* [TASK ITEM] Restate word for word the lines of the records below, starting at the line that contains "The width and" and ending at the line that contains "Task: Click the", with both of those lines included and nothing else.

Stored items

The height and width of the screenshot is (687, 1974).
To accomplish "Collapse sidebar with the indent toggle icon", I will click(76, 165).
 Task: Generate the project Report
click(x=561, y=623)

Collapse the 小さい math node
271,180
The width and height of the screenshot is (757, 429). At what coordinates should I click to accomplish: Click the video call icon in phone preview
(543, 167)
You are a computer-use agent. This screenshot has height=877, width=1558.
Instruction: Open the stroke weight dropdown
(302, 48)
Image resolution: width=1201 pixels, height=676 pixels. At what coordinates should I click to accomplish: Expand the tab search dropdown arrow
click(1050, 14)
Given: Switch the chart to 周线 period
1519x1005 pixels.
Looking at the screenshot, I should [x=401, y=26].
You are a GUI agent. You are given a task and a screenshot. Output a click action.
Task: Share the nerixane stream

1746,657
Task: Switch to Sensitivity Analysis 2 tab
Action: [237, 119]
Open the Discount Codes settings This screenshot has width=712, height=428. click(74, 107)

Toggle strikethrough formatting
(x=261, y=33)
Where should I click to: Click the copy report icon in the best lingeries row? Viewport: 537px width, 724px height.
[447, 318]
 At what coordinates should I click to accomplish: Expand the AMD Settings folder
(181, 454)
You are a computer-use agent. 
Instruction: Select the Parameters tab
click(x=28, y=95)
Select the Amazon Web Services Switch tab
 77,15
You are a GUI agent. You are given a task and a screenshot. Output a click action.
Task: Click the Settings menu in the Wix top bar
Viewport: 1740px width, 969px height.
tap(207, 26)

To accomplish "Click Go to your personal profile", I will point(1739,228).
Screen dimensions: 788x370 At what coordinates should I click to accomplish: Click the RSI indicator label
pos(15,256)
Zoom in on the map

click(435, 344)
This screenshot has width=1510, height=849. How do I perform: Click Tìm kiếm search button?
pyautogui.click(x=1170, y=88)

* [WRITTEN SOLUTION]
The width and height of the screenshot is (757, 429). At what coordinates should I click to accomplish: Click the video call icon in phone preview
(543, 167)
You are a computer-use agent. This screenshot has height=877, width=1558.
Instruction: Open the stroke weight dropdown
(302, 48)
Image resolution: width=1201 pixels, height=676 pixels. At what coordinates should I click to accomplish: Expand the tab search dropdown arrow
click(1050, 14)
Given: Switch the chart to 周线 period
1519x1005 pixels.
Looking at the screenshot, I should [x=401, y=26].
You are a GUI agent. You are given a task and a screenshot. Output a click action.
Task: Share the nerixane stream

1746,657
Task: Switch to Sensitivity Analysis 2 tab
Action: [237, 119]
Open the Discount Codes settings This screenshot has width=712, height=428. click(74, 107)

Toggle strikethrough formatting
(x=261, y=33)
Where should I click to: Click the copy report icon in the best lingeries row? Viewport: 537px width, 724px height.
[447, 318]
 At what coordinates should I click to accomplish: Expand the AMD Settings folder
(181, 454)
You are a computer-use agent. 
Instruction: Select the Parameters tab
click(x=28, y=95)
Select the Amazon Web Services Switch tab
 77,15
You are a GUI agent. You are given a task and a screenshot. Output a click action.
Task: Click the Settings menu in the Wix top bar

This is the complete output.